Es universal, creo que lo que vivimos son intensificaciones de experiencias humanas que se han dado en todas las épocas. No creo que haya nada nuevo, la velocidad de las comunicaciones sí, pero no el fenómeno de la intolerancia, la revancha, la deliberada incomprensión del otro, la descalificación. Eso ha estado en la política todos los tiempos, con gradaciones. En la UP había un tipo de caballerosidad en la discusión que se ha perdido, los viejos políticos podían hacer referencias históricas. En esta elección no hubo ni una referencia histórica, parece que las cosas comenzaron hasta donde llega la memoria de corto plazo. Es muy raro, porque antes había una conciencia de pertenecer a un mundo que excede a los sujetos involucrados hacia atrás.
Boric en su discurso de primera vuelta hizo una alusión a la historia.
Allende, pero no más atrás. Me acuerdo que un día estaba Briones en la radio y un periodista le preguntó a qué presidente de Chile admiraba. Briones dijo Manuel Montt. Y el periodista lo cortó: noooo, de los últimos 30 años… El problema es que cuando destruyen la estatua de Baquedano, que fue un símbolo, hay una desvinculación total con el pasado. Hay dos escultores en Chile, Virginio Arias y Rebeca Matte, y con qué derecho le rompen la obra a Arias.

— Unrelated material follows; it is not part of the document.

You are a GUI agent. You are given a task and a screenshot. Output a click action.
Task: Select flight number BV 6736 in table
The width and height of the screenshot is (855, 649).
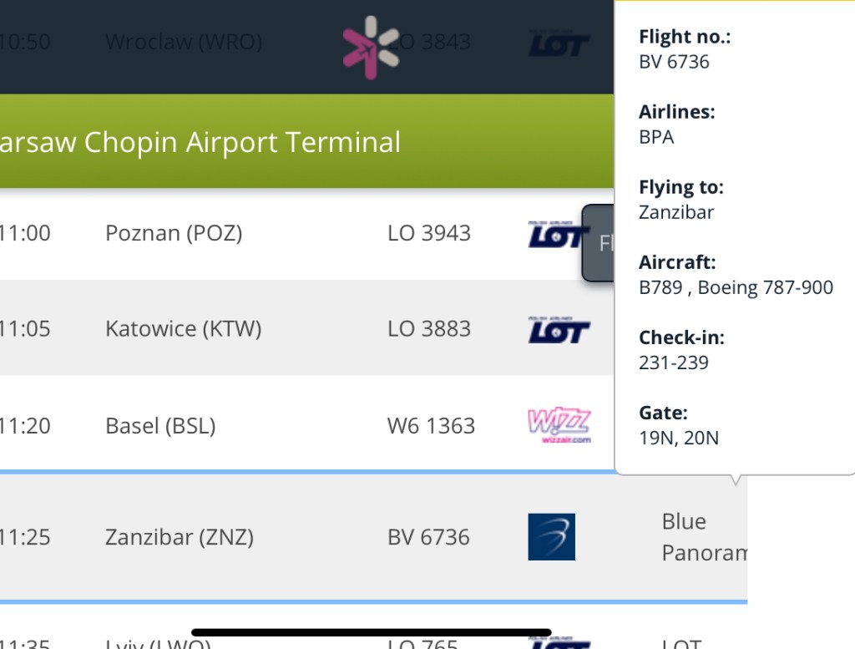tap(428, 537)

Borran un mural recién hecho en Plaza Italia y las redes arden, ¡fascistas! En circunstancias que esta es una escultura muy valiosa, una de las grandes esculturas que se han hecho en Chile, por el clasicismo, la cosa apolínea, por la forma; es una estatua no dramática, austera. Cuando hicieron una carrera y le rompieron una pata a la escultura de la Rebeca Matte, mucha gente que no le importó que destruyeran la obra de Virginio Arias estaba reclamando, simplemente porque los que la rompieron eran supuestamente capitalistas de las carreras de autos. O sea, parte del enemigo.
¿Cómo llama a la Plaza: Baquedano, Italia, Dignidad?
Italia.
¿No le gusta Dignidad?
Ah, no, encuentro que es una imposición voluntarista, prepotente. No creo que sea necesario cambiar el nombre de las cosas.

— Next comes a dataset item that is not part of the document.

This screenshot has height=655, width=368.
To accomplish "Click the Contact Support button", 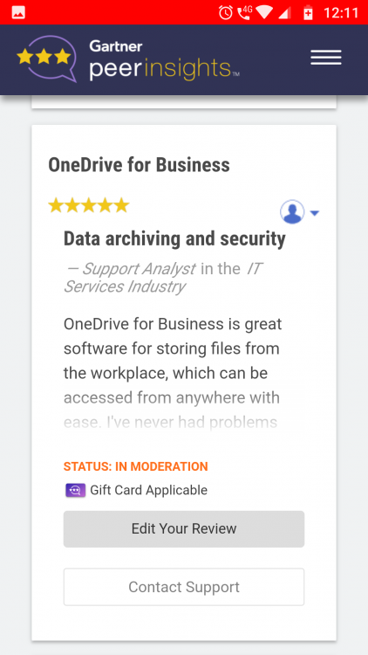I will coord(184,587).
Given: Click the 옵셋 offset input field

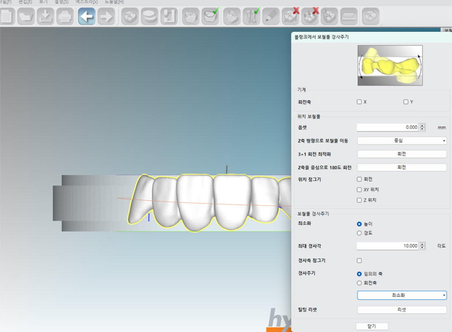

¿Y cómo se relaciona con el lenguaje inclusivo?
Cualquier intento de control del lenguaje lo encuentro dudoso. La dictadura de Pinochet también intentó controlar el lenguaje, cualquier autoritarismo intenta ganarse esa parcela. El lenguaje inclusivo realmente no es necesario, en la medida en que el lenguaje funciona. Si digo todos, eso no tiene género, no discrimino a nadie. Distinto es si quiero hacer una indicación política, pero el lenguaje no es para eso. Si en el lenguaje de la conversación estoy haciendo indicaciones políticas, estoy siendo un huevón majadero y molestoso. Si te estoy diciendo todes y no sé qué, te estoy picaneando y exigiendo una disposición tuya que no corresponde a esa especie de cesión que uno hace en la conversación. Uno trata de que el otro entienda, normalmente, sin suponer malos entendidos ni malas intenciones. Si te hablo de mí en femenino, es una mala educación. Cuando había alguna ambigüedad antes, se podía decir señoras y señores, y no había ningún problema. Yo lo veo de ese modo, pero en la medida en que el lenguaje es dinámico, capaz que eso se incorpore finalmente. Evidentemente, no hablamos igual que en el siglo XVI.

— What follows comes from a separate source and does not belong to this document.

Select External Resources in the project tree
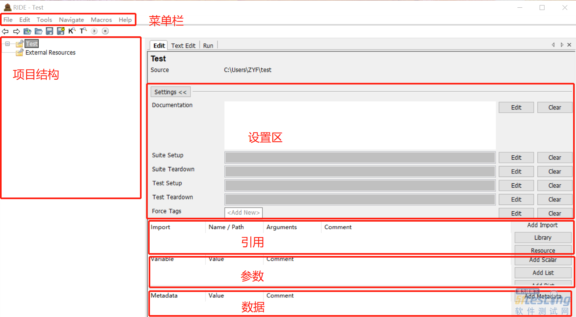The width and height of the screenshot is (576, 317). click(x=50, y=52)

¿Ud. se ve diciendo “hola a todes”?
No, jamás, jamás lo haré. Pero por innecesario. Eso no aumenta ni un ápice el respeto que pueda tener por alguien que tiene otra opción sexual. Las viejas generaciones no se criaron con el lenguaje inclusivo, pero todos conocemos el respeto, la tolerancia y la consideración con el prójimo. Eso no ha sido inventado recién. Si alguien quiere saltarse esas virtudes, lo hará con o sin lenguaje inclusivo.
¿Cómo ha vivido estos dos años?
He estado muy encerrado, no he salido de Providencia, todo lo he hecho acá, lo que ya me tiene un poco chato. Pero ha sido bien parecido a un sueño, tengo contornos bien borrosos.
¿Vivió el estallido aquí, cómo lo recuerda?
Esa huevá para mí fue traumática, fue algo nunca visto. Estuve muy atento, pendiente todo el día.
¿Con qué sensación se quedó?
Creo que tiene elementos de liberación mayores de lo que se le reconocen. Se supone que fue una asonada espontánea de la gente por malas condiciones de vida. Y aparecieron muy rápido las explicaciones: Chile despertó. A ver, quién dice eso, en relación a qué, ¿estábamos dormidos, 30 años? Yo no estaba dormido estos 30 años, estaba trabajando como se supone que tiene que hacer la mayoría de los huevones. No estaba dormido en absoluto, entonces qué mierda significa eso. Eso es lo que me da rabia: ese uso retórico, publicitario, de cosas que son muy serias y que involucran dolor y sufrimiento para mucha gente. De repente están todos los huevones, los humoristas del Festival de Viña, todos apoyando a la ‘primera línea’, y lo correcto es estar de parte del movimiento, si no eres un facho de mierda, que es una palabra que ha perdido totalmente su significado. Ahora te dicen facho por discrepar, es muy molesta esa huevá. Me parece que hay un grado de búsqueda de liberación que no se reconoce en esta especie de historia provisoria e instrumental del estallido. Fernando Atria llegó a decir que la violencia estaba justificada en la medida en que sus frutos habían sido positivos, habían sido la Convención Constitucional. O sea, hablemos de sofismas. Lo que yo vi acá fue horrendo, los saqueos, la violencia, y no tendría cómo acomodar una versión que la justificara. Solo vi destrucción lumpenesca y mucho odio.
Por aquellos días, Merino cruzó al café Sebastián. Había notado que los saqueos se concentraban en Av. Providencia y los desórdenes casi no alcanzaban a las calles perpendiculares. “Pero hubo una pelea y alguien arrancó y llegó mucha gente; nos rodearon y nos gritaban, te odio, con los ojos llorosos, pero hubo un límite que no pasaron. Querían destruirlo todo, pero eso habría involucrado atacar gente”.
¿Por qué los amenazaron?
Por estar tomando café, por ser cuicos, no sé. Entonces no puedo adherir, nadie me puede obligar a entusiasmarme con una huevá que me parece criticable.
¿Hubo fascinación con la violencia?
Fue una irresponsabilidad. La frase ‘hay que quemarlo todo’, eso no es una hipérbole, había huevones quemando cosas. Pero quizás es cíclico, quizás en Chile cada cierto tiempo ocurren estos reventones, lo que Edwards Bello llamaba el ánimo-moto, el terremoto del espíritu. En el estallido se dieron fenómenos atávicos, primitivos: la fascinación con el fuego. Edwards Bello habla de la alegría de las demoliciones, la alegría de los incendios. Son hechos horrorosos, pero entiendo el entusiasmo por la destrucción. Led Zepellin les pagaba a los hoteles por la cagada que dejaban.